CREATE TABLE IF NOT EXISTS vectors (
id TEXT PRIMARY KEY,
vector BLOB NOT NULL,
text TEXT,
page TEXT,
enh TEXT
);
""")
return db
def serialize_vector(vector):
return struct.pack("%sf" % len(vector), *vector)
def insert_vector(db, vector_id, vector, text, page, enh):
serialized_vector = serialize_vector(vector)
db.execute(
"INSERT OR REPLACE INTO vectors (id, vector, text, page, enh) VALUES (?, ?, ?, ?, ?)",
(vector_id, serialized_vector, text, page, enh)
)
db.commit()
2. Vector Retrieval: Manages similarity searches
def deserialize_vector(blob):
return np.array(struct.unpack('f' * (len(blob)//4), blob))

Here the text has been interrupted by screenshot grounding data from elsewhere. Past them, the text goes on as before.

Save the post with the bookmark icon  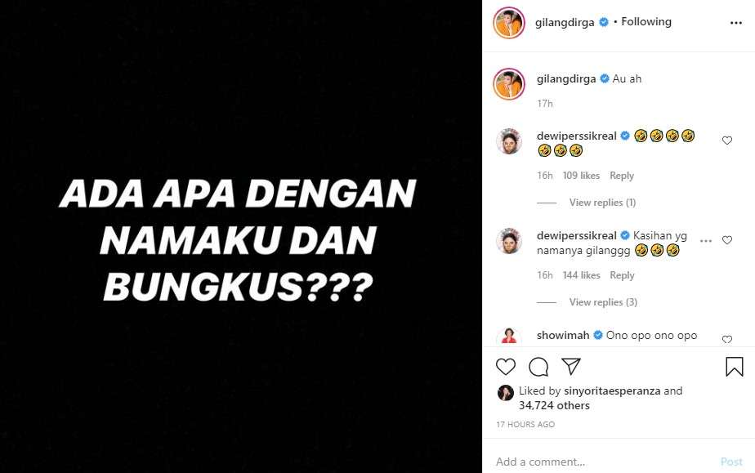click(735, 367)
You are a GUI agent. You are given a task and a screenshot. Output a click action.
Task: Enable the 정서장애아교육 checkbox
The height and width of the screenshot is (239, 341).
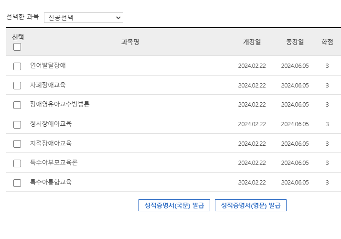pos(17,124)

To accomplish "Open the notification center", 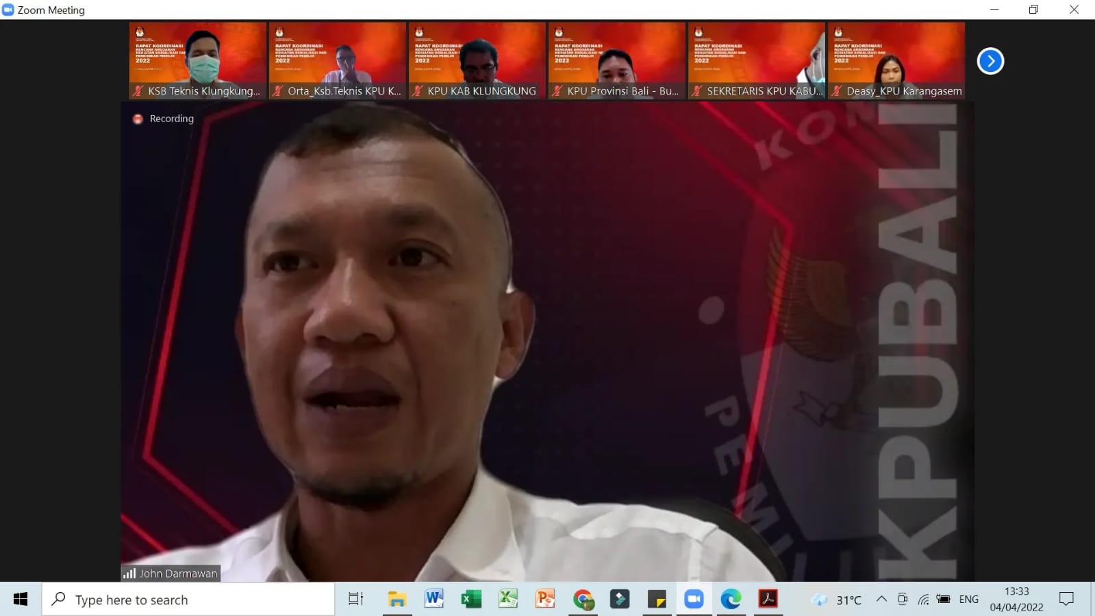I will pyautogui.click(x=1066, y=600).
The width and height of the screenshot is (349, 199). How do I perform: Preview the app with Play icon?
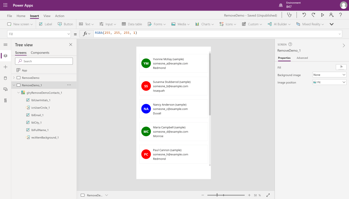tap(322, 15)
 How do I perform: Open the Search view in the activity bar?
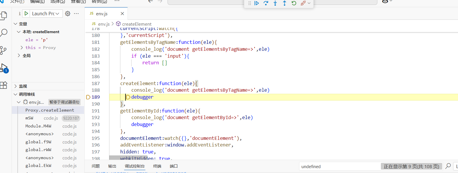[4, 33]
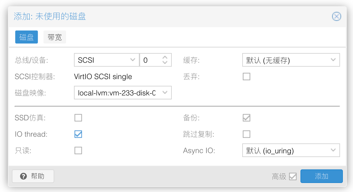Increase device number with up arrow

[165, 57]
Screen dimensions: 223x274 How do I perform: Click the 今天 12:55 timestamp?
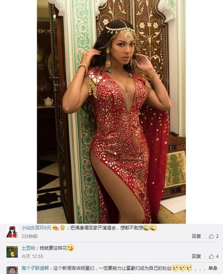pyautogui.click(x=32, y=256)
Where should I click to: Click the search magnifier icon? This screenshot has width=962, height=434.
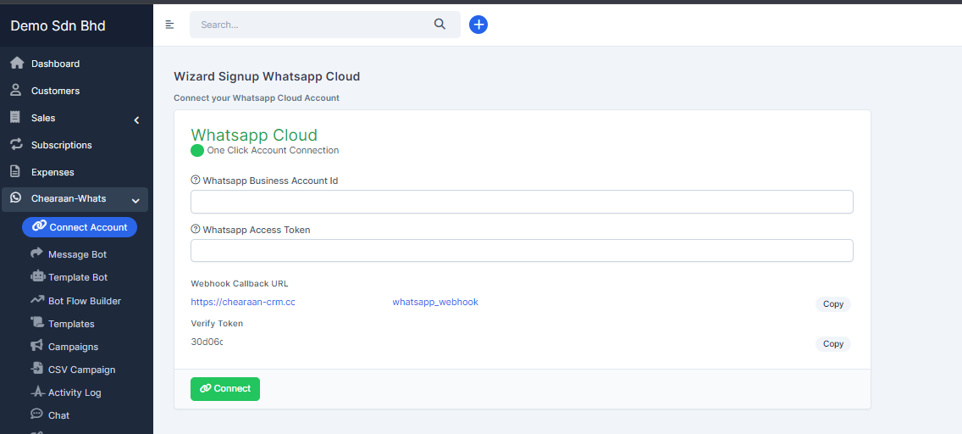point(440,25)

def cosine_similarity(a, b):
return np.dot(a, b) / (np.linalg.norm(a) * np.linalg.norm(b))
def get_embedding(text, model="text-embedding-3-large"):
client = OpenAI(api_key=OPENAI_API_KEY)
response = client.embeddings.create(input=[text], model=model)
return response.data[0].embedding
Conclusion
For static datasets that don’t require real-time updates, SQLite provides a cost-effective alternative to hosted vector databases. While it may not offer the same scalability and real-time capabilities as Pinecone, it’s perfectly suitable for many LLM applications, especially those with predetermined document sets.
The switch from Pinecone to SQLite resulted in cost savings while maintaining the same search functionality and performance for our use case. This approach might not suit every application, but for static document search implementations, it’s worth considering SQLite as a viable alternative to hosted vector databases.
Remember to evaluate your specific needs – if you require real-time updates, multi-user concurrent access, or need to handle massive scale, a dedicated vector database might still be the better choice.